» DIRECTIONS FOR THIS TASK
An exact copy of the entries is required, excluding any pictures.

» STORED DATA
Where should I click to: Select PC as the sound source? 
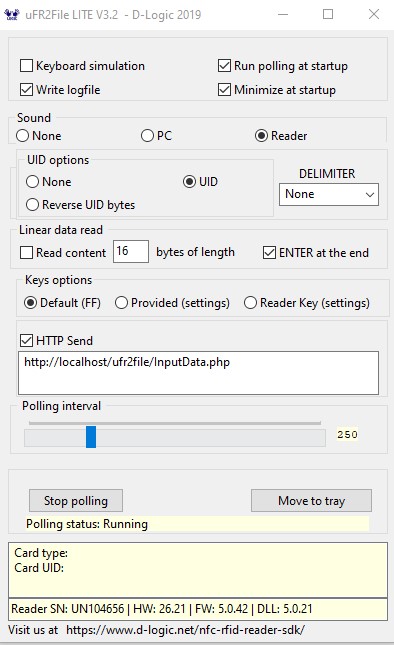(147, 136)
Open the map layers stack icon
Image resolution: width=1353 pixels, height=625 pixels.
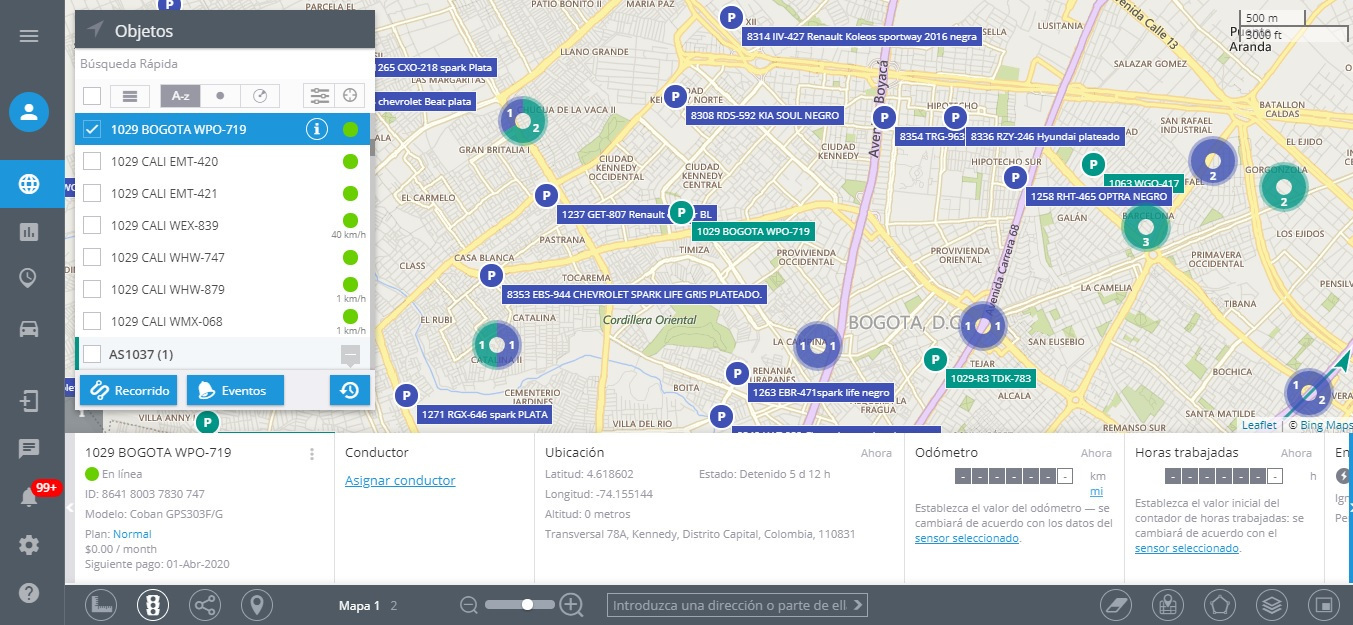(x=1270, y=605)
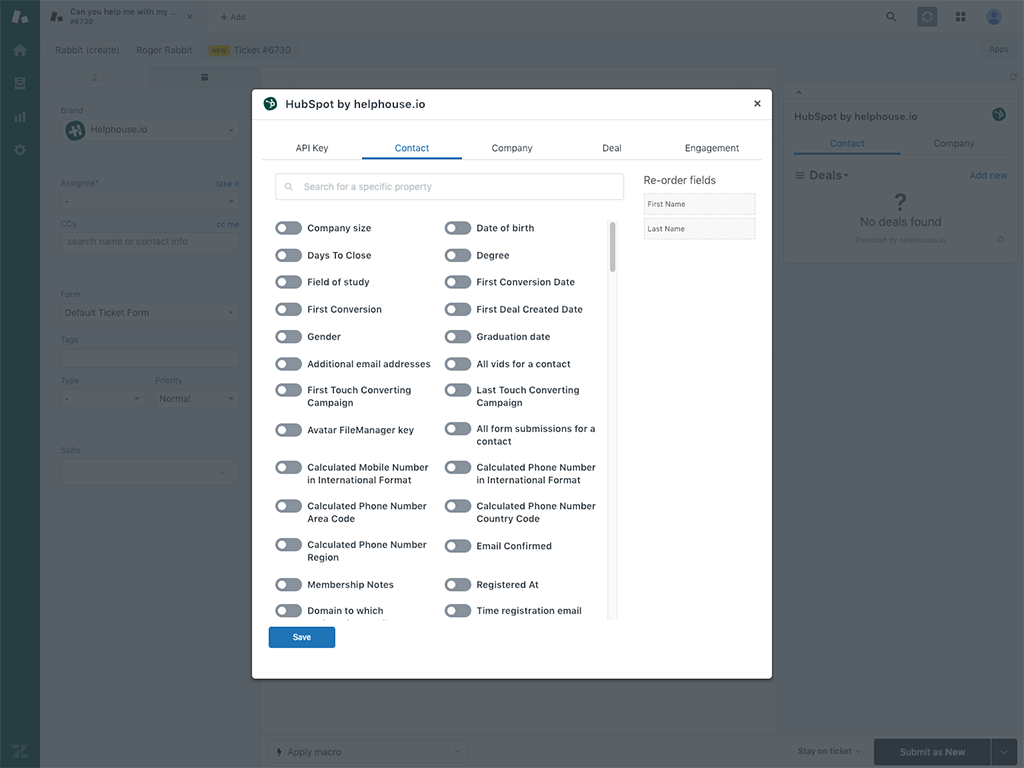Switch to the API Key tab
Screen dimensions: 1024x768
pyautogui.click(x=312, y=148)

» RESULT OF THE TASK
Where should I click to: Select PC as the sound source? 
(147, 136)
Open the map layers stack icon
Image resolution: width=1353 pixels, height=625 pixels.
(x=1270, y=605)
Switch to the API Key tab
Screen dimensions: 1024x768
pyautogui.click(x=312, y=148)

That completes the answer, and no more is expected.